Exercise 1 -
Answer these questions about the notes on Java collections:
(a) What is the default size of an ArrayList?
(b) Which of Collection and Collections is an interface, and which is a class?
(c) Which call removes an element safely while iterating, according to the CORRECT example?

————

Java Collections¶

Java collections

NB: Course is started with educative.io version and will be expanded the list to include more collection

Collection v.s. Collections¶

Collection is an interface, collections is a class.
A Collection interface provides the standard functionality of a data structure to List, Set, and Queue. However, the Collections class provides the utility methods that can be used to search, sort, and synchronize collection elements.

ArrayList¶

Default size is 10. Java 8 lazy allocation, 0 on creation, resize to 10 on adding.
The capacity is checked when added, it reallocate strategy is create $n + n / 2 + 1$ .

Basic Methods¶

List.add(E e)
List.add(int index, E e)
List.addAll(Collection c)
List.addAll(int index, Collection c)
List.get(int index)
List.size()
List.remove(int index), e.g. list.remove(2);
List.remove(Object o), e.g. list.remove(new Integer(2));
List.removeRange(int fromIndex, int toIndex)
List.removeAll(Collection<?> c)
List.clear()
List.replaceAll(UnaryOperator<E> operator), e.g. list.replaceAll((element) -> element.toUpperCase());
List.set(int index, E e)
List.contains(Object o)
List.indexOf(E e)
List.lastIndexOf(E e)

import java.util.ArrayList;
import java.util.List;

public class ArrayListDemo {
  List list = new ArrayList();
  list.add(1);
  list.add(2);
  list.add(3);
  System.out.println(list);

  list.add(4);
  System.out.println(list);

  list.add(1, 50);
  System.out.println(list);

  List newList = new ArrayList();
  newList.add(500);
  newList.add(600);
  System.out.println(newList);

  list.addAll(newList);
  System.out.println(list);

  list.addAll(1, newList);
  System.out.println(list);
}
// output:
// [1, 2, 3]
// [1, 2, 3, 4]
// [1, 50, 2, 3, 4]
// [1, 50, 2, 3, 4, 150, 160]
// [1, 150, 160, 50, 2, 3, 4, 150, 160]

Using an Iterator¶

Interator<Integer> iter = List.iterator();
iter.hasNext()
iter.next()
iter.remove()
iter.forEachRemaining(Consumer<? super E> action)
Once a interator is created, we can not modify the List while interating elements.

Iterator<Integer> iter = list.iterator();

// remove a element WRONG WRONG
while (iter.hasNext()) {
  int next = iter.next();

  if (next == 30) {
    list.remove(new Integer(30));
  }
}

// CORRECT
while (iter.hasNext()) {
  int next = iter.next();
  if (next == 30) {
    iter.remove();
  }
}

// add an element WRONG WRONG
Iterator<Integer> iter = list.iterator();
list.add(10);
while (iter.hasNext()) {
  System.out.println(iter.next());
}

Using an ListIterator¶

ListIterator<Integer> listIterator = list.ListIterator();
List.hasNext();
List.next();
List.hasPrevious();
List.previous();
List.nextIndex();
List.previousIndex();
List.remove();, can only be made for each call to next() or previous().

————

Exercise 2 -
From the records, output the lines between the one containing "Open Mineski Flash" and the one containing "Switch to the", inclusive, as a JSON list of strings with one string per line and no blank lines.

Input data -
————

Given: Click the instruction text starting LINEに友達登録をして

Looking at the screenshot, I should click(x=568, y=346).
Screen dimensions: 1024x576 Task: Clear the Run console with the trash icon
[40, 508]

————

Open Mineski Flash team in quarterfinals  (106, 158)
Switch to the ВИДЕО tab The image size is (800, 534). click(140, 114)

————

Exercise answer 1 -
(a) 10
(b) Collection is an interface; Collections is a class.
(c) iter.remove()

Exercise answer 2 -
[
  "Open Mineski Flash team in quarterfinals  (106, 158)",
  "Switch to the ВИДЕО tab The image size is (800, 534). click(140, 114)"
]